(Exercise goal)
Pick up the article below on the sunscreen that repairs sunburnt skin and continue it from its final sentence.

UK scientists say they have developed a sunscreen that will actively repair sunburnt skin and may even help prevent skin cancer.
The lotion is undergoing lab testing
Like conventional suncreams, the lotion filters the sun's harmful rays.
But an extra ingredient means it also helps mop up the free iron released when skin burns, the Bath University team found.
This reduces inflammation, pain and prevents the build up of cancer-causing free radicals triggered by sunlight.
The new ingredient - called a chelator - is light-responsive, meaning it only becomes active when it is exposed to UV radiation in sunlight.
This should avoid any side effects that might result from long-term exposure to the active form of the drug, the authors told the Journal of Investigative Dermatology.
Dr Charareh Pourzand, along with colleagues at Nottingham University, is currently testing prototypes of the ingredient in the laboratory, but expects to begin human trials in the next two to three years.
She said: "When skin is exposed to high doses of sunlight, such as when you are sunbathing, a massive amount of free iron is released in skin cells.
"This free iron can act as catalysts for the generation of more harmful free radicals that cause severe cell damage.
"Many forms of cancer are thought to be the result of reactions between free radicals and DNA, causing mutations that can disrupt the cell cycle and potentially lead to cancer.
"We wanted to find a way of mopping up sunlight-generated free iron that produce harmful radicals during exposure to bright sunlight in order to prevent the unwanted side reactions that can lead to skin damage and ultimately cancer."

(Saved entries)
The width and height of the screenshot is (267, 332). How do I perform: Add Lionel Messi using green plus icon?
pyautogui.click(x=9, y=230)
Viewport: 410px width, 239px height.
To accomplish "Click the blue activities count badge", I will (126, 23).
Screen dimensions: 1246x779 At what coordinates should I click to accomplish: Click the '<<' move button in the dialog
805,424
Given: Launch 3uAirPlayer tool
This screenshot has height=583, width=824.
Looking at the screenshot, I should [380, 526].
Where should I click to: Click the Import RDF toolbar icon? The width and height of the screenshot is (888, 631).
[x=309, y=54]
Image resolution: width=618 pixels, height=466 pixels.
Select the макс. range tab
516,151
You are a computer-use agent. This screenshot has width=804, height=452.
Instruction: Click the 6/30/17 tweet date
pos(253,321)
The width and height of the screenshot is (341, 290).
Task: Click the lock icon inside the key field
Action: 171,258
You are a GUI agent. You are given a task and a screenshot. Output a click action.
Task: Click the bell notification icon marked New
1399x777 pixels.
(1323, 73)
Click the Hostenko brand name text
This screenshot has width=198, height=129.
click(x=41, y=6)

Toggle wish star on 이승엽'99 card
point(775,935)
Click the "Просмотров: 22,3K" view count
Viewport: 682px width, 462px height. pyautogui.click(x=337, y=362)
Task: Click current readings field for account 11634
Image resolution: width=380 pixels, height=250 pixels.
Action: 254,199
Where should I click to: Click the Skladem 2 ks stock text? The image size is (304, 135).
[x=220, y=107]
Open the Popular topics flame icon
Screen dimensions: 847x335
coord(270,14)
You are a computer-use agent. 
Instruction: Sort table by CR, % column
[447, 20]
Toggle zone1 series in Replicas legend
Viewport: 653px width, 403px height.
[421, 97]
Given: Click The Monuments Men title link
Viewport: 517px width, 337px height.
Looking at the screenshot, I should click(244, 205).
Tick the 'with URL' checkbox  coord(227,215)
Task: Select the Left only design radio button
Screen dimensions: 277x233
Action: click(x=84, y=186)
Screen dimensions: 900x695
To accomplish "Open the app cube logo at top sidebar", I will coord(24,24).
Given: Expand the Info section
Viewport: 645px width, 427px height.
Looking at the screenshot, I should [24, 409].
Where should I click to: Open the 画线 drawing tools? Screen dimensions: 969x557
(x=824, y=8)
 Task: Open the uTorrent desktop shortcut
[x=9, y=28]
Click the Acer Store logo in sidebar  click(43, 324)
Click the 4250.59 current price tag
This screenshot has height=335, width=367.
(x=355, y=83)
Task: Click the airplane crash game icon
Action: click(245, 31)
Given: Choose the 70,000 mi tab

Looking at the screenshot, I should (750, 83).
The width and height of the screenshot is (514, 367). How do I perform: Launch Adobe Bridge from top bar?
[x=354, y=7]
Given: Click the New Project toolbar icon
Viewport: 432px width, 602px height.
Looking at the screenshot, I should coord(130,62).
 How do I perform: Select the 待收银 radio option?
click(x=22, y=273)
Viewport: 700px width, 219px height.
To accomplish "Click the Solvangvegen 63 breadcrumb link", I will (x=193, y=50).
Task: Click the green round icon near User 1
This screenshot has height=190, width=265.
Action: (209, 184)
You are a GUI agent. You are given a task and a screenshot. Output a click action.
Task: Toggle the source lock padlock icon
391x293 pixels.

(Answer for this exercise)
She said the best way to do this was to use chelators - drugs that bind and export iron from the body.
"However, long term use of chelators can be toxic for cells as it starves them of the iron necessary for normal biological processes, for example the red blood cells that transport oxygen around the body need iron to work," he said.
The researchers hope that new sunscreens containing these components will also last longer than conventional sunscreen lotions.
Dr Emma Knight of Cancer Research UK said: "This is an interesting study but the research is still at a very early stage.
"Much more work is crucial before we will know whether this approach has potential for preventing skin cancer.
"When we are trying to protect ourselves from sunburn and skin cancer, sunscreens should be used as a last line of defence.
"The most important thing is to avoid burning by spending time in the shade between 11-3, and covering up with a T-shirt, hat and sunglasses."